REQUIREMENT: Copy out the listing verbatim from the line containing "Viewport: 995px width, 414px height." through the line containing "Click the Litecoin", and nothing more.

________________________________________

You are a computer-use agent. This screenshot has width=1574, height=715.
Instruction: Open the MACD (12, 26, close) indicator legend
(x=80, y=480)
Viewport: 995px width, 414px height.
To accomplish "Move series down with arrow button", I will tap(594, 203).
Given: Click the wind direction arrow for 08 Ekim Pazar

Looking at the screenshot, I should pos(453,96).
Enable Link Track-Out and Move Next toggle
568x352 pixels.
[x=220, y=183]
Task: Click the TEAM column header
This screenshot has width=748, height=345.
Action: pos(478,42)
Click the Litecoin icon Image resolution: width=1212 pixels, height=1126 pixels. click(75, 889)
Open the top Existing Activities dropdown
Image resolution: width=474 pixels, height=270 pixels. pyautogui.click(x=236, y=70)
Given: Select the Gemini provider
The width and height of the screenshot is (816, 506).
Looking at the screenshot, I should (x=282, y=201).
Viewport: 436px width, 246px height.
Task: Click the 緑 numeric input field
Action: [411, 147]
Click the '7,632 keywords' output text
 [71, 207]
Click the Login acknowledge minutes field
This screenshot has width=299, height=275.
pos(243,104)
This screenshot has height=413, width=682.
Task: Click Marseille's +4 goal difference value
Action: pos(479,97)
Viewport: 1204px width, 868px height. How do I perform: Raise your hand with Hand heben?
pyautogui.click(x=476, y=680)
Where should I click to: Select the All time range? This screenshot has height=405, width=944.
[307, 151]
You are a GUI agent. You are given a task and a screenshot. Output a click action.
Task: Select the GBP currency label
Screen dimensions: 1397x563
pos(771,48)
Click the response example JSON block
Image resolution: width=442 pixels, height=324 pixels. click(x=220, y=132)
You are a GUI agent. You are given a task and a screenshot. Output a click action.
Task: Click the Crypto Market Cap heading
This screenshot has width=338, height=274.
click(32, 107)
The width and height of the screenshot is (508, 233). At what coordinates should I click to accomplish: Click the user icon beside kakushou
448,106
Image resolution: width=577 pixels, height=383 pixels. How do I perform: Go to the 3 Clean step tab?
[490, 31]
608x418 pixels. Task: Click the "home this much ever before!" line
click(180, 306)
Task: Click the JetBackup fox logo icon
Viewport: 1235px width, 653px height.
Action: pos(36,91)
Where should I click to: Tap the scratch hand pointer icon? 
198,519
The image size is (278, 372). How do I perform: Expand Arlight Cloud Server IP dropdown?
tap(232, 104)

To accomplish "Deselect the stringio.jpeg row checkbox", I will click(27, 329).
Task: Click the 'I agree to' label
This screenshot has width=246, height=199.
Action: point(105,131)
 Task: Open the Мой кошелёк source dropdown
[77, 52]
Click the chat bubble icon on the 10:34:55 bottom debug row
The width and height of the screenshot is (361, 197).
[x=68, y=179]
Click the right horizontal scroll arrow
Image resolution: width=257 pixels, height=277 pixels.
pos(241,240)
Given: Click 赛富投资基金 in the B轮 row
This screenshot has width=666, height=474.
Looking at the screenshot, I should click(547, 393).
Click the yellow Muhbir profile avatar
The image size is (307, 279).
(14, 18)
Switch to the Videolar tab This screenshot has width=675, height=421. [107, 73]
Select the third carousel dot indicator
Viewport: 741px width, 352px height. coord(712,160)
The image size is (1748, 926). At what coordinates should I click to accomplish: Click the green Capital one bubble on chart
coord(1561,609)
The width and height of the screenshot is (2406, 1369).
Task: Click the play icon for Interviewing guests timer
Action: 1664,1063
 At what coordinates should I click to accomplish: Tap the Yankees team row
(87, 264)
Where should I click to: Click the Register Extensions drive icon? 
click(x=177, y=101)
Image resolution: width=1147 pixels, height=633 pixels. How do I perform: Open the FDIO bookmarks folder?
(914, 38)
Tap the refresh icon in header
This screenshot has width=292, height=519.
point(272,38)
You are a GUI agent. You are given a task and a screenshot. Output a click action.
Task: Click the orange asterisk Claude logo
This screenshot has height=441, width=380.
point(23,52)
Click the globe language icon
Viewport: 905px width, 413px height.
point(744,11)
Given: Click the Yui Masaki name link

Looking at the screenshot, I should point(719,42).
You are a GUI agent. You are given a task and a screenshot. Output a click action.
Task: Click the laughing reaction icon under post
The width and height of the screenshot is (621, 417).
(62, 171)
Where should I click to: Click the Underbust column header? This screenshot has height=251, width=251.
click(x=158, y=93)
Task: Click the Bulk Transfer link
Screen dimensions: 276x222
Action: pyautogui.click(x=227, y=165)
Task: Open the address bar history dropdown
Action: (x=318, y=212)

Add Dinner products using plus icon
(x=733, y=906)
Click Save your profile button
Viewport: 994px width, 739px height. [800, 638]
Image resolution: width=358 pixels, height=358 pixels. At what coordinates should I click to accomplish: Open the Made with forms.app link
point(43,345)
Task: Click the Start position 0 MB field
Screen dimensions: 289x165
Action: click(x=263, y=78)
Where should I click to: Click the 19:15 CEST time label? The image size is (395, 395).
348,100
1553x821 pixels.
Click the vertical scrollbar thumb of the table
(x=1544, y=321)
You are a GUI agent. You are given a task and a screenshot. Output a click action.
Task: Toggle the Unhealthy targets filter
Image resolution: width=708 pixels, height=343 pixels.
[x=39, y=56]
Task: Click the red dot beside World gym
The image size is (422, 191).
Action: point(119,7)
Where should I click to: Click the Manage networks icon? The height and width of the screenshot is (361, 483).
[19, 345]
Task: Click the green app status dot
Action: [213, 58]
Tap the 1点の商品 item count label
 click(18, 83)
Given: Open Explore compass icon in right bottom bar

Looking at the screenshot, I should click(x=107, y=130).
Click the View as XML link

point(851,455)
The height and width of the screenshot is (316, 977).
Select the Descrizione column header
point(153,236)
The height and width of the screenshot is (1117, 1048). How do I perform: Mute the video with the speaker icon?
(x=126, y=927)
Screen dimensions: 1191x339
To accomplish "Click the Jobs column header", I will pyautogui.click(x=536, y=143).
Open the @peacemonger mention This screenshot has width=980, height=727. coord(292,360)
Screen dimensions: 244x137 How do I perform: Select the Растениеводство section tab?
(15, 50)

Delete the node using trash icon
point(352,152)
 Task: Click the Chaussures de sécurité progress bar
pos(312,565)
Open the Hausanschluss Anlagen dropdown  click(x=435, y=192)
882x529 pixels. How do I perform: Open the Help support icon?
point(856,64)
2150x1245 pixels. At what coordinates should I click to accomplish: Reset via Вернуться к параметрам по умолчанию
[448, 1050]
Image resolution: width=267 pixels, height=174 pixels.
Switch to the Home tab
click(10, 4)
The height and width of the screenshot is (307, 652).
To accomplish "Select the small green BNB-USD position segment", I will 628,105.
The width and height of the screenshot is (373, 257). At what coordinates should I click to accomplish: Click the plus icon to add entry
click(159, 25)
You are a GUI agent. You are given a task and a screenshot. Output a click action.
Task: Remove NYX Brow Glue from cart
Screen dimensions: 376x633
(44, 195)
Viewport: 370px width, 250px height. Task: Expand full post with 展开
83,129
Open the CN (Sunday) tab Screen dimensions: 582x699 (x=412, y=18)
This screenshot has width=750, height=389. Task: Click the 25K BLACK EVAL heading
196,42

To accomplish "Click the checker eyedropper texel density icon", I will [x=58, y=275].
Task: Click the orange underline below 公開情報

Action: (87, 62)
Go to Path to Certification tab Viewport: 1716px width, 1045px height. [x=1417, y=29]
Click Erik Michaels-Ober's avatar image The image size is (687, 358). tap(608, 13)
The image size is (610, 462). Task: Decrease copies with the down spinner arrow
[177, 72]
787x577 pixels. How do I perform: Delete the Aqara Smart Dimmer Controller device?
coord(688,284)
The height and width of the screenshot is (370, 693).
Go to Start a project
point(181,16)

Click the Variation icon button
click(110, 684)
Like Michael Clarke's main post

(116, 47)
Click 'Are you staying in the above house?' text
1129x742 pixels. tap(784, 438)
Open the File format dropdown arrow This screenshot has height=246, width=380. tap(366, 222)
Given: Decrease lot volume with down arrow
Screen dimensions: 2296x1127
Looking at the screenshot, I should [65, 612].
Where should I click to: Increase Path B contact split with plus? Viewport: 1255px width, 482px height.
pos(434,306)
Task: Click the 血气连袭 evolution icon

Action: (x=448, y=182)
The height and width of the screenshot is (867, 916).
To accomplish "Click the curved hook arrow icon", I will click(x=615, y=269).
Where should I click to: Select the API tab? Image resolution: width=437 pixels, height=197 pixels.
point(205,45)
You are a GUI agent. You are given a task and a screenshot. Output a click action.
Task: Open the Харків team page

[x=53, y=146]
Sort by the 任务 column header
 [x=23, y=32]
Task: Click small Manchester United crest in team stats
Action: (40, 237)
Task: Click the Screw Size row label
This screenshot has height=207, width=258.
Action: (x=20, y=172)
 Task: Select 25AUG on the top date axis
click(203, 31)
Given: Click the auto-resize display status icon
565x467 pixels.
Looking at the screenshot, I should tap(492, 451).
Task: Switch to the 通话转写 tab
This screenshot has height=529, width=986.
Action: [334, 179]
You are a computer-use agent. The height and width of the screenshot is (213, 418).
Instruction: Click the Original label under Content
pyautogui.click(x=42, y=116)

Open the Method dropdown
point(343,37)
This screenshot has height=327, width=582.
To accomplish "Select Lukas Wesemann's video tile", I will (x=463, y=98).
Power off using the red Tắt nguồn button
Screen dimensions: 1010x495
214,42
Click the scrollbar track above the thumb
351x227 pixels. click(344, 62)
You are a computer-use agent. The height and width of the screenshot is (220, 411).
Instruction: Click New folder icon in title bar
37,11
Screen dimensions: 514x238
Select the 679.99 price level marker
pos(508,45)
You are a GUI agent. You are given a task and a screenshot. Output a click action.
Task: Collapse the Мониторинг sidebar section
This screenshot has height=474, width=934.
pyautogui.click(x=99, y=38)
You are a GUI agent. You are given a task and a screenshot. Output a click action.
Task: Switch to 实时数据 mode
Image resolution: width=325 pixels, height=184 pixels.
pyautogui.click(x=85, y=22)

________________________________________

THE SOLUTION:
Viewport: 995px width, 414px height.
To accomplish "Move series down with arrow button", I will tap(594, 203).
Given: Click the wind direction arrow for 08 Ekim Pazar

Looking at the screenshot, I should pos(453,96).
Enable Link Track-Out and Move Next toggle
568x352 pixels.
[x=220, y=183]
Task: Click the TEAM column header
This screenshot has width=748, height=345.
Action: pos(478,42)
Click the Litecoin icon Image resolution: width=1212 pixels, height=1126 pixels. click(75, 889)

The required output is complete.